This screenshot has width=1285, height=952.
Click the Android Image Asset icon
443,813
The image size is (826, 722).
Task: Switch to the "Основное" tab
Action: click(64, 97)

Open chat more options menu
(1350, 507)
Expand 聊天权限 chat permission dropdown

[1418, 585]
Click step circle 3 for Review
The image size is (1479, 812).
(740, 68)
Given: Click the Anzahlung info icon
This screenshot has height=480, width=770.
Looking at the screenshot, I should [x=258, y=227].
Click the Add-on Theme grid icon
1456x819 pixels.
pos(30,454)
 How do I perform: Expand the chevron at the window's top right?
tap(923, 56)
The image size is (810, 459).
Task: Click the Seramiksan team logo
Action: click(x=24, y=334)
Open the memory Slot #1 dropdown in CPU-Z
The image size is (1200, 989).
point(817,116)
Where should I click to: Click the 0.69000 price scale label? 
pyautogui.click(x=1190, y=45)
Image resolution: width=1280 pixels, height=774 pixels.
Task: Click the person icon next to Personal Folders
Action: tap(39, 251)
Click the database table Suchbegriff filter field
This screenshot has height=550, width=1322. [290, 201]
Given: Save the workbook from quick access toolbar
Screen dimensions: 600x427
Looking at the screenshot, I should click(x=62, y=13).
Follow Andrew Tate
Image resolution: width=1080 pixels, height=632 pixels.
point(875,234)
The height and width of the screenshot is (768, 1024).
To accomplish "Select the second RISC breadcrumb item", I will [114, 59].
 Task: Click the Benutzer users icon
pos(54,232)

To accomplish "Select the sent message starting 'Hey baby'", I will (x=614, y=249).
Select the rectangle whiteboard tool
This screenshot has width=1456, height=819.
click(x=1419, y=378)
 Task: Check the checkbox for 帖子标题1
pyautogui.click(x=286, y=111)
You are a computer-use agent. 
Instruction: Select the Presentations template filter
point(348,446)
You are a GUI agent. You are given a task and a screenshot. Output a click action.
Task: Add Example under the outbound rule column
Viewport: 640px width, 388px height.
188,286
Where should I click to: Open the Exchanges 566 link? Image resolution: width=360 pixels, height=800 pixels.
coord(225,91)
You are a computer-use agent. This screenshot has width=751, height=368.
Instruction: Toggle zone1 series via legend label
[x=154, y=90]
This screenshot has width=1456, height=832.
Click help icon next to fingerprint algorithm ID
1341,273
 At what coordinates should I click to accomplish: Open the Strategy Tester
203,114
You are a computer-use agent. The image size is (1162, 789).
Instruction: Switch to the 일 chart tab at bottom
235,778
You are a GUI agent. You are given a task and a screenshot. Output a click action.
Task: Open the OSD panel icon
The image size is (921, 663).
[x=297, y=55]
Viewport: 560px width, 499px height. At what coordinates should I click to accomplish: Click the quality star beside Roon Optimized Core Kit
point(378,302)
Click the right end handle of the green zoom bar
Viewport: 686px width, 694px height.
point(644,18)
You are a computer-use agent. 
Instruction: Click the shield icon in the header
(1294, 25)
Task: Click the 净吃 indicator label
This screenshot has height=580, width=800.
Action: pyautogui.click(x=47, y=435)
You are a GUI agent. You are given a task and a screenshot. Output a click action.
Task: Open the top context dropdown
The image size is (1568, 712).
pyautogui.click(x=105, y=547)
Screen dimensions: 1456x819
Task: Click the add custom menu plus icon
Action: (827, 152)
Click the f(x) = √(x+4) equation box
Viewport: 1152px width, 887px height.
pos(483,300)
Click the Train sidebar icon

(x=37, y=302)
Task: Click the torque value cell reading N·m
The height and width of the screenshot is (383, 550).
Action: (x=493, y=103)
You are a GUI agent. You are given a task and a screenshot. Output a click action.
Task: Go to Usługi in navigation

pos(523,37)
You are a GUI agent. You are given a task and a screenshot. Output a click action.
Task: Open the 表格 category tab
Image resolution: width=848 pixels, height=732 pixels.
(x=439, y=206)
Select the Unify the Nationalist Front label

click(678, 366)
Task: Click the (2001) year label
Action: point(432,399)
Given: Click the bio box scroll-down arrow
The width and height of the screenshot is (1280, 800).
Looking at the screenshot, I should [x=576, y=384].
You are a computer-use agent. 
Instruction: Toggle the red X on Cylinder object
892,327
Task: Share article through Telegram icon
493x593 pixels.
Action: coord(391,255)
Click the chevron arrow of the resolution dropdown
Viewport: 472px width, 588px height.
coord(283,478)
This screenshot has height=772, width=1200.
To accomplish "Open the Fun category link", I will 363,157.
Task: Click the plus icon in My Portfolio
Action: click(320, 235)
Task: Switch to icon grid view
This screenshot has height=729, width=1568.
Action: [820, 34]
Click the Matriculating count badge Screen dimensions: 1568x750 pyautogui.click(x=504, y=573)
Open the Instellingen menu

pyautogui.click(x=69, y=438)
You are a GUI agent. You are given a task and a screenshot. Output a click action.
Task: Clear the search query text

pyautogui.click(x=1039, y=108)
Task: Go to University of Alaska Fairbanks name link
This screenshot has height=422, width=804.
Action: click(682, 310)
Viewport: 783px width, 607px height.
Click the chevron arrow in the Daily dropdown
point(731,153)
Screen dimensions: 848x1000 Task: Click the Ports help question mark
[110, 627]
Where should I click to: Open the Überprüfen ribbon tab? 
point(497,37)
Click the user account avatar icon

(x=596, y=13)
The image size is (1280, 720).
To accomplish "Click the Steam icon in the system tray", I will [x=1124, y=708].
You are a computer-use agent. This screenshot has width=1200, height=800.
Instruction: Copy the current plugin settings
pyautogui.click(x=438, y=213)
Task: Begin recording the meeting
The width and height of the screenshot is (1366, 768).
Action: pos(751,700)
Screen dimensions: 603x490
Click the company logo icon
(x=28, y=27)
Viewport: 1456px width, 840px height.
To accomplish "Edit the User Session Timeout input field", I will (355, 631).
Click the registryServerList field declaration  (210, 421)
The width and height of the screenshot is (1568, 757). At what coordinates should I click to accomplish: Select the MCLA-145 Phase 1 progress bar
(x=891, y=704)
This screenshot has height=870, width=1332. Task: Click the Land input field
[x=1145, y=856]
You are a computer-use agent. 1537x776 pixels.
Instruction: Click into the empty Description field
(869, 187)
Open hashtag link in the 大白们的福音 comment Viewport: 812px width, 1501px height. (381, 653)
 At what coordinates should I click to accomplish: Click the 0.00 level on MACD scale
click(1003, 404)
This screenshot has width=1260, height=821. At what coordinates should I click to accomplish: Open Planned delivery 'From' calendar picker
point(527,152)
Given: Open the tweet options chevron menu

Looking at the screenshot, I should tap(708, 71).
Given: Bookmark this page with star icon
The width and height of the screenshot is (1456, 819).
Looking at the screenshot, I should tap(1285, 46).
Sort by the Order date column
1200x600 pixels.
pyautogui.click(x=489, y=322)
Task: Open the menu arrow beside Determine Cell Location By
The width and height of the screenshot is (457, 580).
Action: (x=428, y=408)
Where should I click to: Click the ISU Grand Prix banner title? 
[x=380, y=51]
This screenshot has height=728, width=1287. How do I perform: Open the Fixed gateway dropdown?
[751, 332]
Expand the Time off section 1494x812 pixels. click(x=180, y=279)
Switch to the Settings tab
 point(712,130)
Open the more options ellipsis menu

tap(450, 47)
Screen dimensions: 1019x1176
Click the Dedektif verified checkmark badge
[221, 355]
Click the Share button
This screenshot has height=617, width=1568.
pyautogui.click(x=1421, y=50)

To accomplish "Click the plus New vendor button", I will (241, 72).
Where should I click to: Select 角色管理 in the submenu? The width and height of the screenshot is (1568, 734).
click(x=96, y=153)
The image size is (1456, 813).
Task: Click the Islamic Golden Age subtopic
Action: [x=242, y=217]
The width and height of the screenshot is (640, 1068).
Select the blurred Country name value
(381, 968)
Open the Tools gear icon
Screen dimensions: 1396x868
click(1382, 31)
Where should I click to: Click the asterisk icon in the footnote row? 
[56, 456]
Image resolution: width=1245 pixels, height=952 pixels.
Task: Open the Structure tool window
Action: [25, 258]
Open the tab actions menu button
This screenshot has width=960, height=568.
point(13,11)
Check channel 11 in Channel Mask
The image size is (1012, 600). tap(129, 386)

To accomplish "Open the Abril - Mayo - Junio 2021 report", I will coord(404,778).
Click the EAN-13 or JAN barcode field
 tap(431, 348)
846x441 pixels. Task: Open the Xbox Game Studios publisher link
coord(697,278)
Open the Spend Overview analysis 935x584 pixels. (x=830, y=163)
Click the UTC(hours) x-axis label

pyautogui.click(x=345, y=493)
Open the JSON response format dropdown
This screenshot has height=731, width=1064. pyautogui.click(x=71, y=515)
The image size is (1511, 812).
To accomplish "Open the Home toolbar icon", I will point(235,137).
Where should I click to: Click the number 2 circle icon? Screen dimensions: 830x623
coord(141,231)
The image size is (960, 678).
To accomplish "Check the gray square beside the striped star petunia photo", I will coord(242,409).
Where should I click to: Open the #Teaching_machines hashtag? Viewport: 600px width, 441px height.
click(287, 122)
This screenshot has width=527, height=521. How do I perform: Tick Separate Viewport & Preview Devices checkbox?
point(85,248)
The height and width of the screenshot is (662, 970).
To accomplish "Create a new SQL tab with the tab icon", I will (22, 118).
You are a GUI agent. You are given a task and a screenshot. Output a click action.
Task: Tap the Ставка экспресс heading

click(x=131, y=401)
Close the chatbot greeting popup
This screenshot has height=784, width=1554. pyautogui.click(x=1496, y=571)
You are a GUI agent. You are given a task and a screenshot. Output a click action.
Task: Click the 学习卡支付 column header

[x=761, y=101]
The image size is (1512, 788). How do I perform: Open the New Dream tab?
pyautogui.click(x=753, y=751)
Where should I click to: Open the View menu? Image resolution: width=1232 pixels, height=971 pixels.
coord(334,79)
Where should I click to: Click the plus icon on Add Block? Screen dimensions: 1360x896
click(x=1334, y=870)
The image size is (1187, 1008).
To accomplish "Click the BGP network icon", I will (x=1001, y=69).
-.-.-
▸ Exercise goal:
Reproduce without alteration the portion of the material above that opens with the line containing "Click the f(x) = √(x+4) equation box" and closes with the line containing "pyautogui.click(x=1039, y=108)", including both of those lines.

▸ Task solution:
Click the f(x) = √(x+4) equation box
Viewport: 1152px width, 887px height.
pos(483,300)
Click the Train sidebar icon

(x=37, y=302)
Task: Click the torque value cell reading N·m
The height and width of the screenshot is (383, 550).
Action: (x=493, y=103)
You are a GUI agent. You are given a task and a screenshot. Output a click action.
Task: Go to Usługi in navigation

pos(523,37)
You are a GUI agent. You are given a task and a screenshot. Output a click action.
Task: Open the 表格 category tab
Image resolution: width=848 pixels, height=732 pixels.
(x=439, y=206)
Select the Unify the Nationalist Front label

click(678, 366)
Task: Click the (2001) year label
Action: point(432,399)
Given: Click the bio box scroll-down arrow
The width and height of the screenshot is (1280, 800).
Looking at the screenshot, I should [x=576, y=384].
You are a computer-use agent. 
Instruction: Toggle the red X on Cylinder object
892,327
Task: Share article through Telegram icon
493x593 pixels.
Action: coord(391,255)
Click the chevron arrow of the resolution dropdown
Viewport: 472px width, 588px height.
coord(283,478)
This screenshot has height=772, width=1200.
To accomplish "Open the Fun category link", I will 363,157.
Task: Click the plus icon in My Portfolio
Action: click(320, 235)
Task: Switch to icon grid view
This screenshot has height=729, width=1568.
Action: [820, 34]
Click the Matriculating count badge Screen dimensions: 1568x750 pyautogui.click(x=504, y=573)
Open the Instellingen menu

pyautogui.click(x=69, y=438)
You are a GUI agent. You are given a task and a screenshot. Output a click action.
Task: Clear the search query text

pyautogui.click(x=1039, y=108)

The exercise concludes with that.